# Data Science Interview Questions

# Machine Learning

### What is the difference between supervised and unsupervised learning?

- Supervised learning - train labelled dataset with inputs and known outcomes
- Unsupervised learning - input data doesn't have labelled outputs

### What is the bias-variance trade off?

Start by defining:
- **Bias**: this is error introduced to the model due to the
**oversimplification** of the ML algorithm. It can lead to underfitting, training the model at the time leads to simplified assumptions to make the target function easier to understand.
- **Variance**: error introduced in the model due to a **complex** ML algo, the model ends up learning noise from the dataset, performing badly on test data. This can lead to high *sensitivity (true positive rate/probability of detection)* and overfitting.

As you increase the complexity of the model, you see a reduction in error due to low bias until a particular point. As the model gets more and more complex, you end up overfitting and therefore getting high variance.

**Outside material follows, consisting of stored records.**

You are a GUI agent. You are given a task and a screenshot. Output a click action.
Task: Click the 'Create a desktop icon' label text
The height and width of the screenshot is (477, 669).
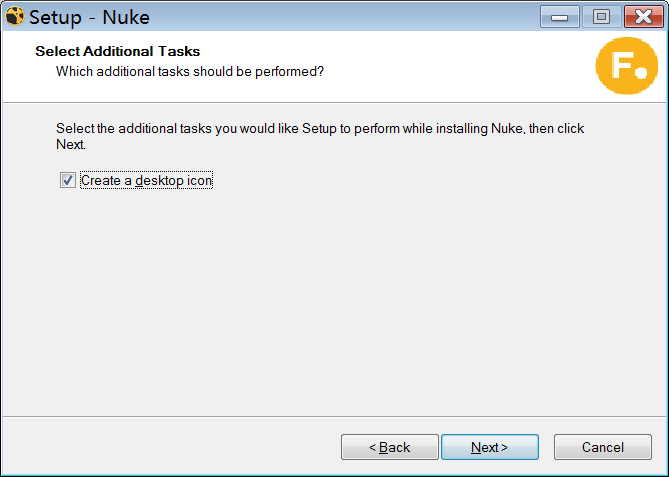[x=146, y=181]
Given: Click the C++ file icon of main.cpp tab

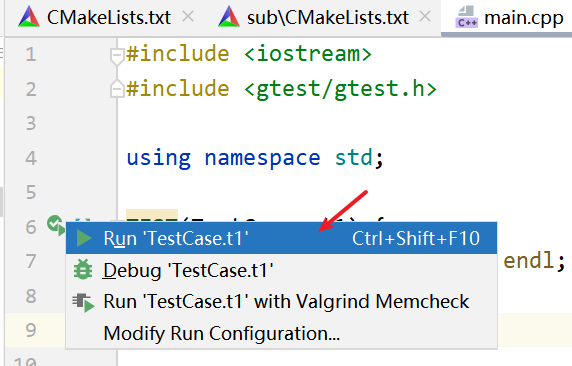Looking at the screenshot, I should pos(466,17).
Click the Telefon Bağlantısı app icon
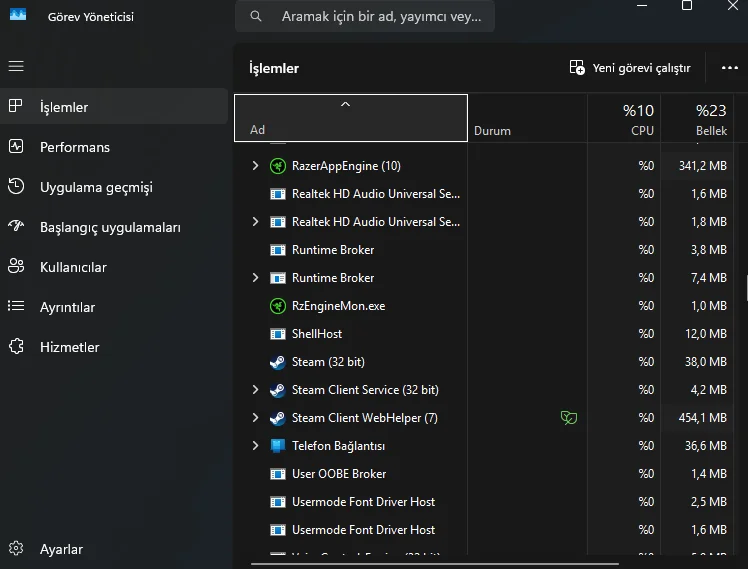Image resolution: width=748 pixels, height=569 pixels. [x=278, y=446]
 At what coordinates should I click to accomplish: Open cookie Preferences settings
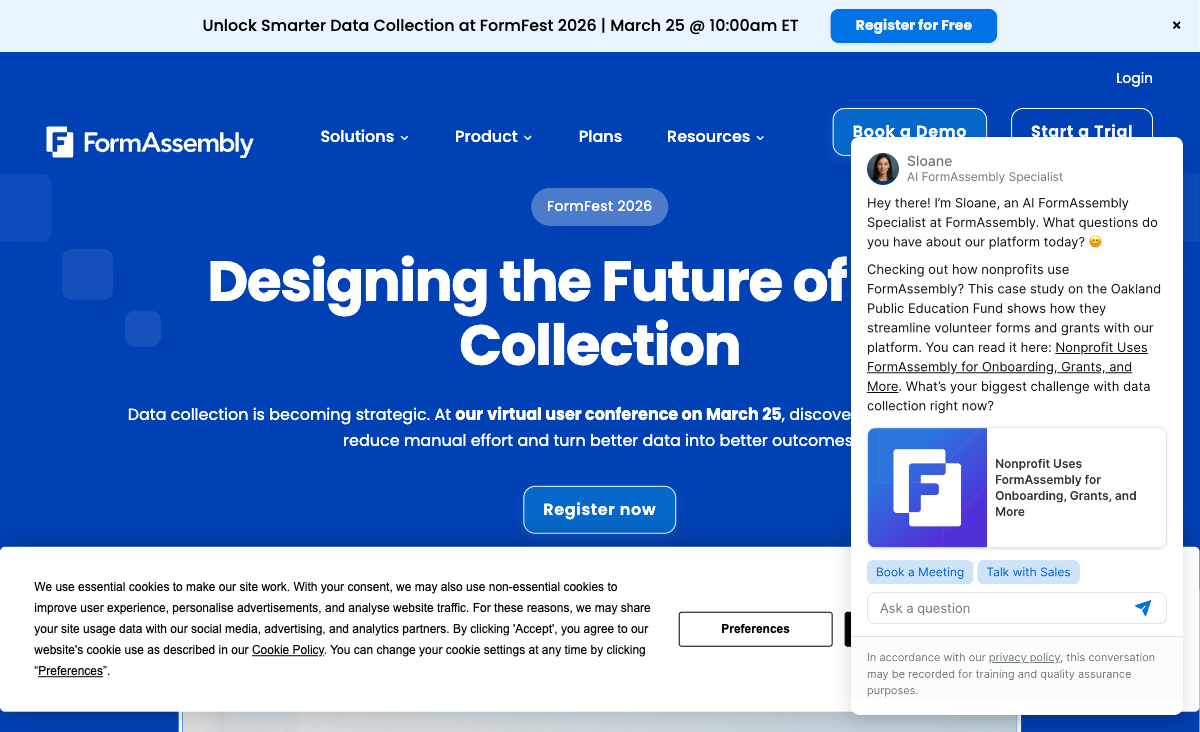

The goal of (supervised) ML is low bias and low variance to enable accurate prediction performance.
- **kNN** has high variance and low bias. By increasing *k* you increase the number of neighbours contributing to the prediction, therefore increasing model bias
- **SVM** has low bias and high variance. As you increase the C parameter, it increases the number of violations of margin allowed, therefore increasing bias and decreasing variance (fewer points' input go into the model).

Therefore:
> **Increasing BIAS reduces VARIANCE and vice versa**

- Low bias ML algo: Decision Trees, kNN, SVM
- High bias ML algo: linear regression, logistic regression

## What is a confusion matrix?

![confusionMatrix.jpg](attachment:confusionMatrix.jpg)

Therefore:
- **sensitivity** is *true positive rate*
- **precision** is the *positive predicted values*
- **specificity** is the *true negative rate*

### What is an ROC curve?

This is a graphical representation of the contrast between true positive and false positive rates at various thresholds.
It's often used as a proxy for sensitivity (true positive rate) and false positive rate.

### What is SVM?

**Support vector machines** is an ML algo used for both *regression* and *classification*.
If you have *n* features in a training set, SVM plots these in n-dimensional space with the value of the feature being the particular coordinate.
SVM uses hyperplanes to separate the different classes based on the provided kernel function.

The **support vectors** are the lines marking the distance from the classifier (separating hyperplane) to the closest datapoints.

![svm.png](attachment:svm.png)

### Explain the Decision Tree algorithm

This is a supervised learning algortihm used for **regression** and **classification**.
It is the process of breaking down the datasets into smaller and smaller subsets whilst developing a decision tree incrementally.
The final result is a tree with decision and leaf nodes. Both numerical and categorical data can be handled.

Removing sub-nodes of a decision tree is called **pruning**.

### Explain the Random Forest algorithm

This is an ML algo for **regression** and **classification**. 

It is used for dimensionality reduction for missing values treating outliers. It is an ensemble learning method - weak methods combine to form a powerful model.

In a random forest, grow multiple trees as opposed to a single tree. To classify a new object based on attributes, each tree gives a classification. 

The forest then chooses the classification with the most votes (compared to all trees in the forest), and for regression it takes the average of the outputs by the different trees.



# Statistics

### Explain what a normal distribution is

Data distributed by a continuous probability distribution (the number of observations over the total, bucketed accordingly) where the distribution is centred around a central value without any bias towards the left or right, and the peak is at the centre.
The random variables are distributed in the form of a symmetrical bell shaped curve.

### Explain what a p-value is
**As a simple definition: the likelihood of an observed statistic occuring due to chance, given the sampling distribution**

*Also:
The probability of obtaining the observed results of a test with the assumption that the null hypothesis is correct (therefore the probability that the null hypothesis is true).*

A smaller p-value signifies stronger evidence of an alternative hypothesis.

### What is a confidence interval?

This is a type of interval estimate containing a range of values of the unknown population parameter.

**Confidence level** representes the frequency of possible confidence intervals containing the true value of the population parameter.
If confidence intervals are constructed using a given confidence level from an infinite number of sample statistics, the proportion of those intervals containing the true value of the parameter will be equal to the confidence level.

### What is a Box-Cox transformation?

Sometimes the **target variable** for a regression might not satisfy the criteria for a least squares regression- the residuals could curve as prediction increases or follow a skewed distribution.

In these scenarios, it is necessary to apply a transformation to the response variable/outcome so the data meets the assumptions.

A **Box Cox transformation** is a statistical technique to transform non-normal dependent variables into a normal shape (since most of the tests assume normality) - therefore increasing the scope of eligibility for a broad number of tests.

### What is selection bias?

**Selection bias** is when the sample obtained is not representative of the population intended to be analysed.